Marcel Winatschek

Soylent Green Ships in Two Days

The documentary sat in my queue for a day before I finally watched it. Diana Löbl and Peter Onneken’s investigation into Amazon’s temporary warehouse labor, broadcast on German public television, was the kind of film you delay because you already know it’s going to make you feel implicated in something you won’t actually stop doing.

The film follows workers recruited from Spain, Poland, Latvia—people desperate enough to take the deal. They’re housed seven or more to a bungalow, bussed in shifts to the warehouse, and monitored by security staff from a firm called H.E.S.S.—a name that should have been a red flag on its own—some of whom turn out to be affiliated with the far-right scene and advertise the fact through their Thor Steinar clothing. That’s a neo-Nazi brand. So not only are migrant workers living in overcrowded conditions for almost nothing to pack your books and dildos, some of the men watching them are actual fascists who seem to enjoy the power arrangement.

Frank Lübberding wrote in the Frankfurter Allgemeine Zeitung that the filmmakers showed, methodically, how intimidation functions as a business model at Amazon. They had what good journalism requires, he said: time. They rented rooms in the same resort complex and documented the reality of Europe’s migrant labor force from the inside. What the rural poor of China are to Apple’s supply chain, the south and east of Europe are to Amazon’s. From housing to bus transfers to security surveillance, thousands of employees are reduced to pure objects. They exist for one purpose: securing Amazon’s commercial success. Protest and you’re out.

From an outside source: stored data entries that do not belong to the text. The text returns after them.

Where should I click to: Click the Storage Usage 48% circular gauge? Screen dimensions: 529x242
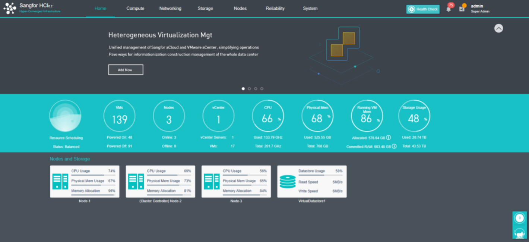pyautogui.click(x=414, y=116)
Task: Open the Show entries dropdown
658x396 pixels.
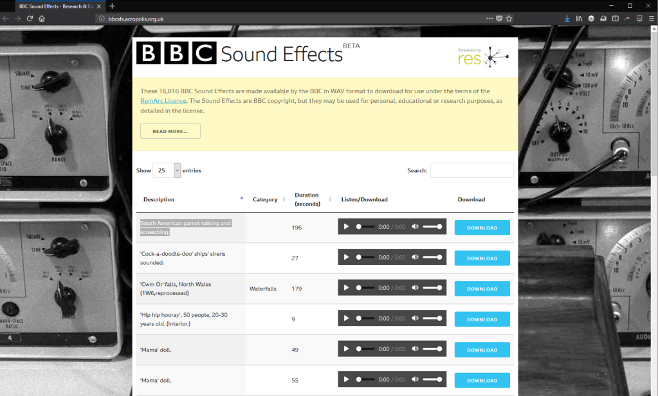Action: [x=169, y=171]
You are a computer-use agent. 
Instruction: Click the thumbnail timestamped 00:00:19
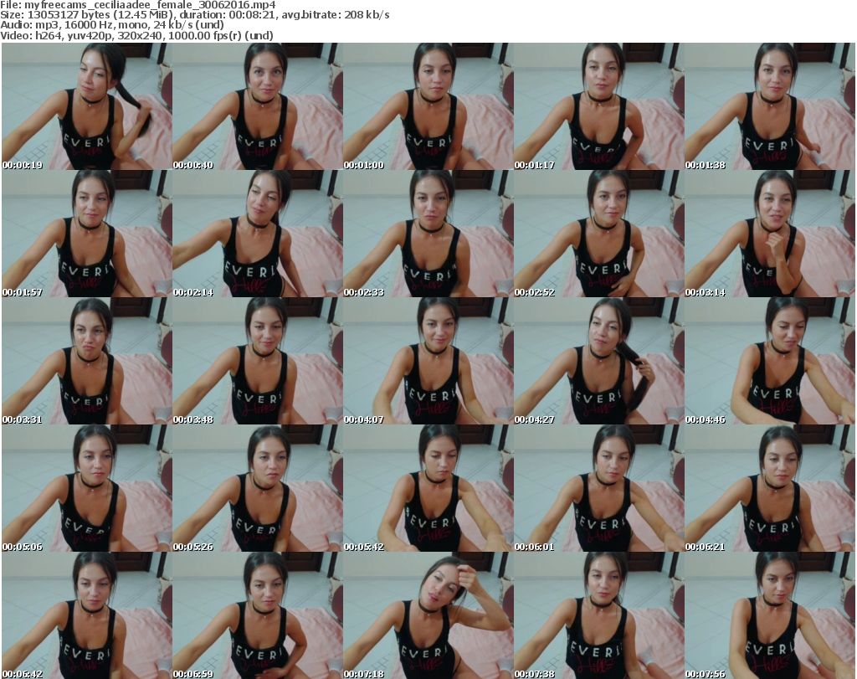tap(86, 106)
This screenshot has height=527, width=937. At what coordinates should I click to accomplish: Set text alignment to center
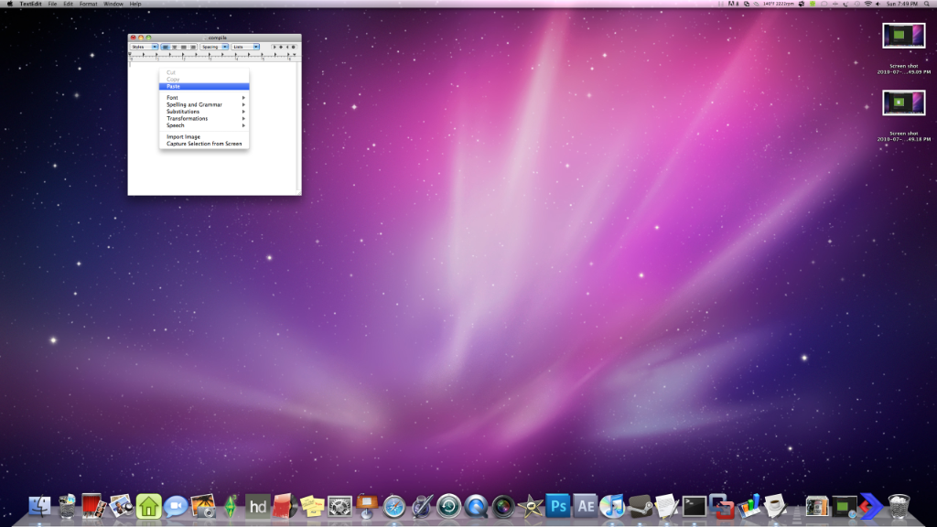[175, 47]
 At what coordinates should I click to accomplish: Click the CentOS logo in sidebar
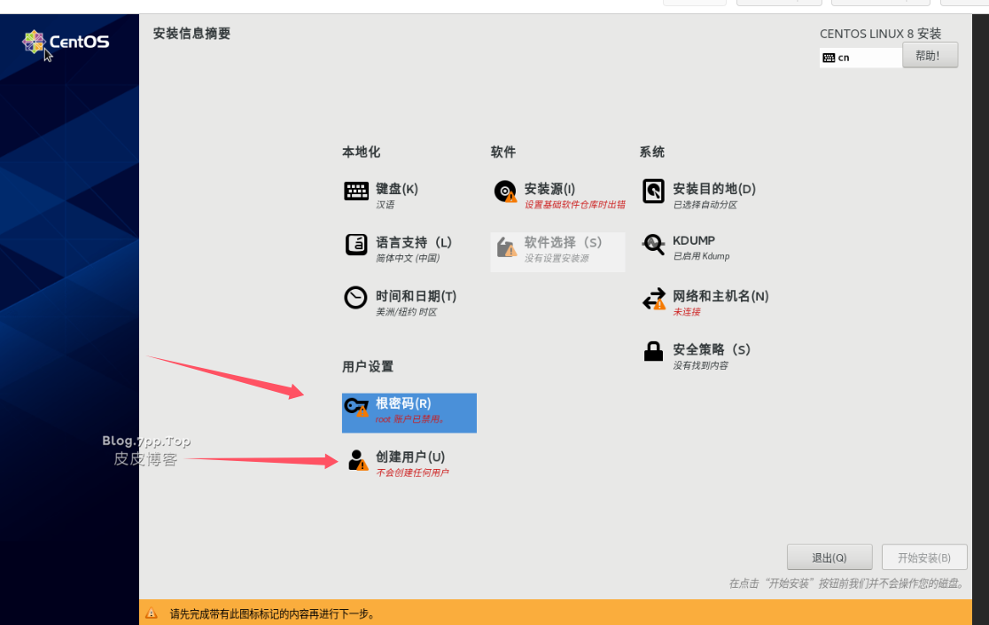[x=66, y=41]
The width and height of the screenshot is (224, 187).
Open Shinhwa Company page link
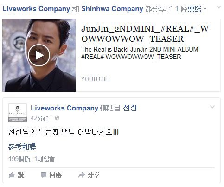click(x=112, y=9)
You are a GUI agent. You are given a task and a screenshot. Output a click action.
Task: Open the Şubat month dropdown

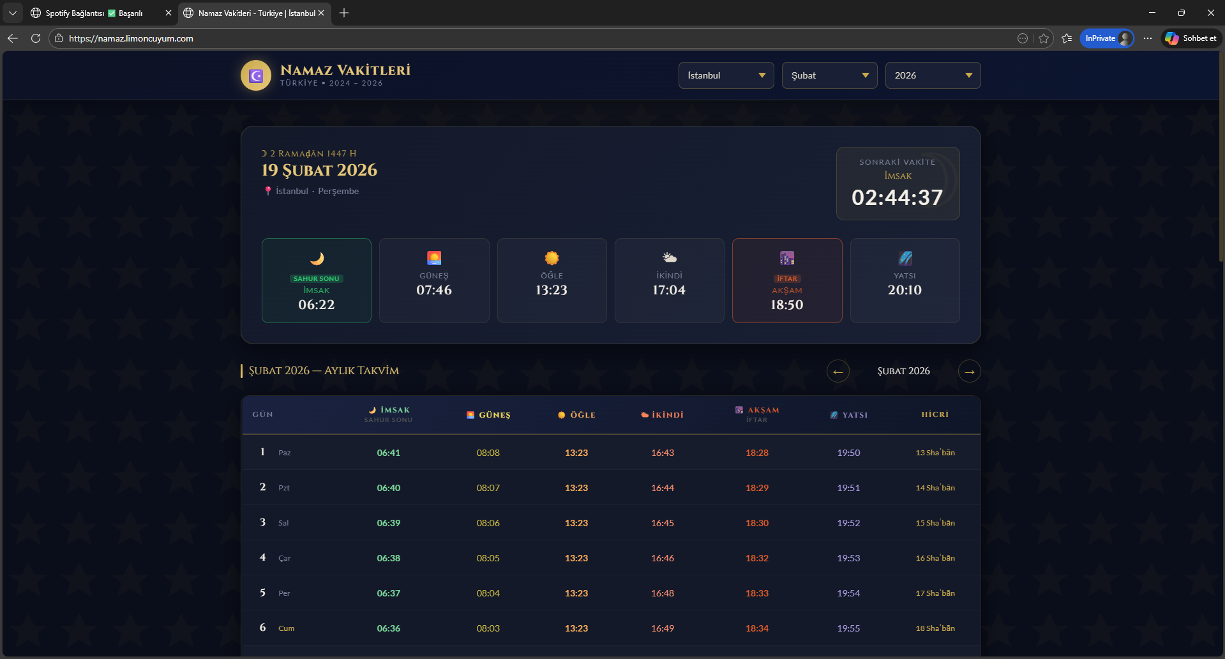(829, 75)
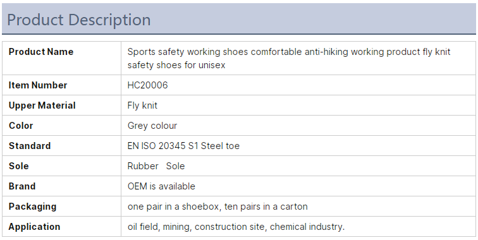Click the oil field, mining application text
This screenshot has height=240, width=478.
pyautogui.click(x=159, y=227)
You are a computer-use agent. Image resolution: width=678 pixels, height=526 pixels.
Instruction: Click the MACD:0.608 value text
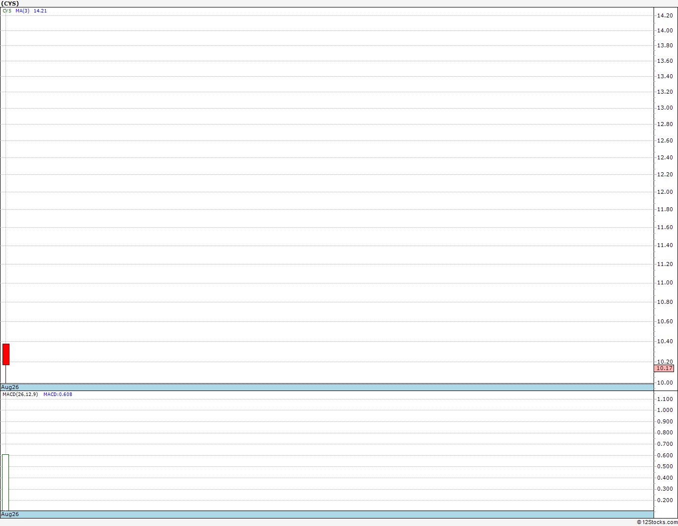pyautogui.click(x=58, y=394)
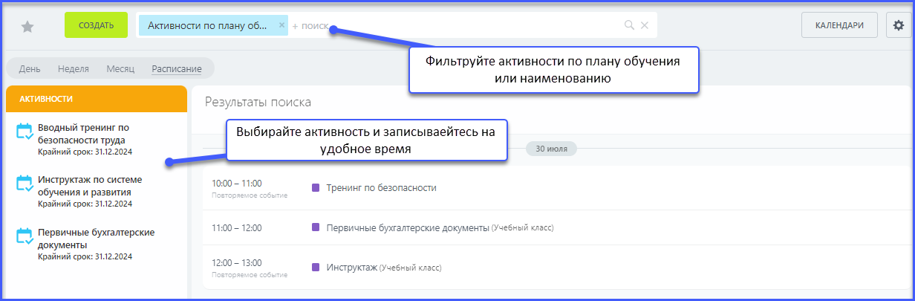The height and width of the screenshot is (301, 915).
Task: Click the favorites star icon
Action: point(27,27)
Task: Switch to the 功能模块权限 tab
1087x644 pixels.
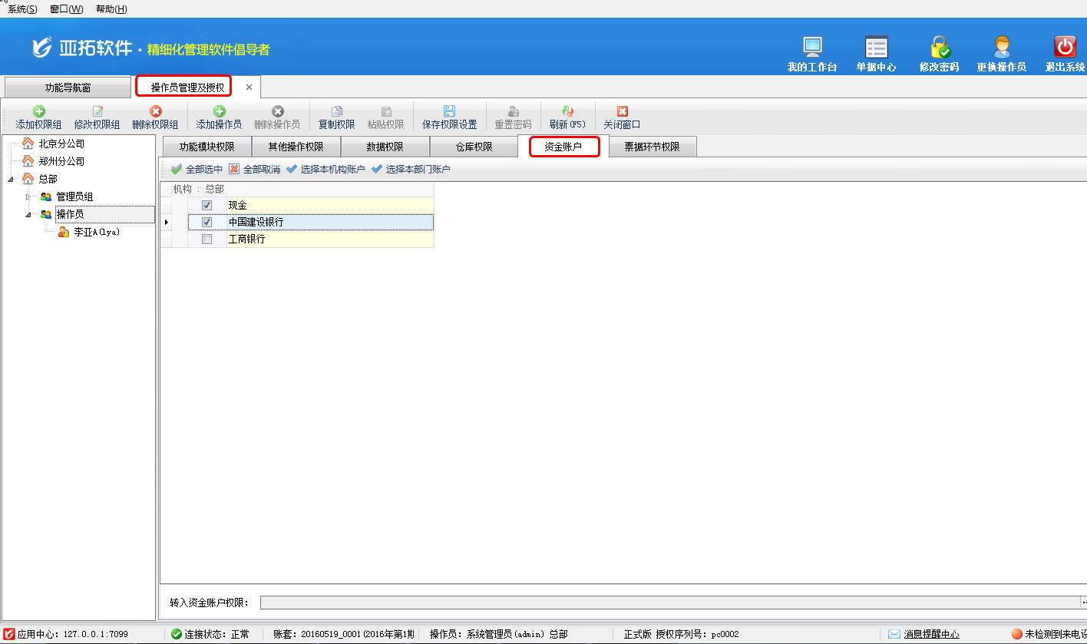Action: point(206,147)
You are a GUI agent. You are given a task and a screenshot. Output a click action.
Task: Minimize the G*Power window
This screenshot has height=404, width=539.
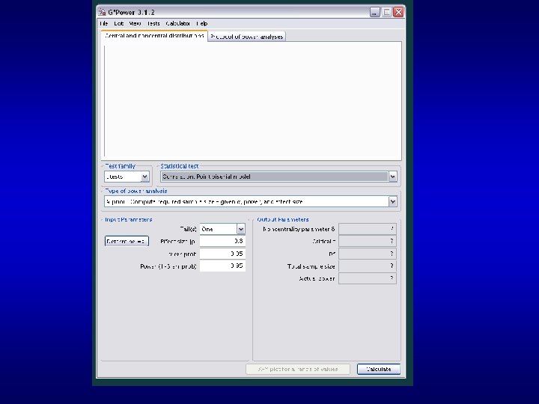375,12
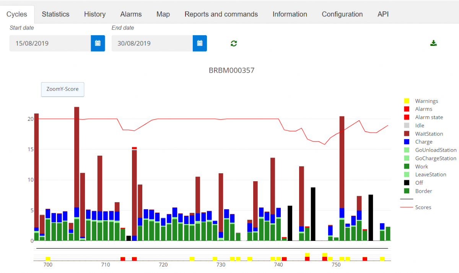The image size is (459, 273).
Task: Toggle the Scores line in legend
Action: [x=423, y=207]
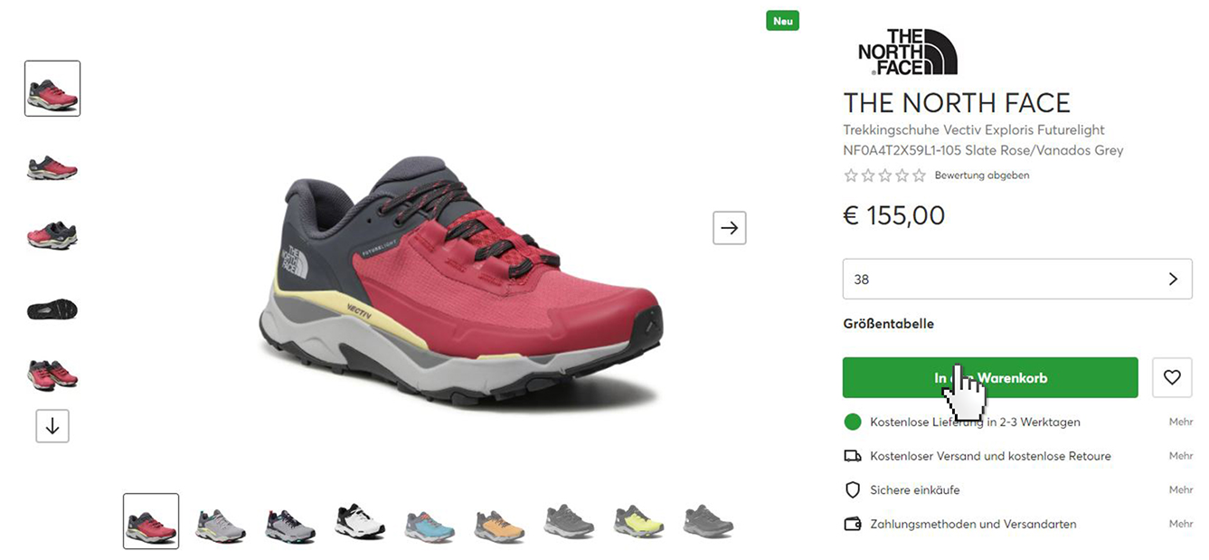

After watching, the familiar moral nausea arrived. The same feeling you get from animal welfare footage, from documentaries about garment factories or industrial farming. The immediate urge to opt out—stop ordering, cancel everything, refuse to participate. And alongside it, the quiet certainty that you won’t. You’ll hold out for a week, maybe two, and then you’ll need something and it’ll be easier to just click.

Where do you draw the line, though? The iPhone in my pocket was assembled by people working conditions we’d prosecute here. My sneakers traveled through more hands than I can count, not all of them paid fairly. Even the organic produce with its reassuring certification stickers sometimes comes with its own quiet horrors underneath. And the horse meat that turned up in frozen lasagna across Europe that winter was the dark punchline to the whole farce. Soylent Green is people. It was always people.

René from Nerdcore drew his line clearly: no more Amazon links on his site, and if no satisfying explanation followed, he’d wipe every existing one from the database. His tolerance for Nazi involvement in any commercial operation he associates with is, he said, functionally zero. Which is the only reasonable position. Mine should be the same.

I just haven’t figured out what I’m actually willing to give up yet.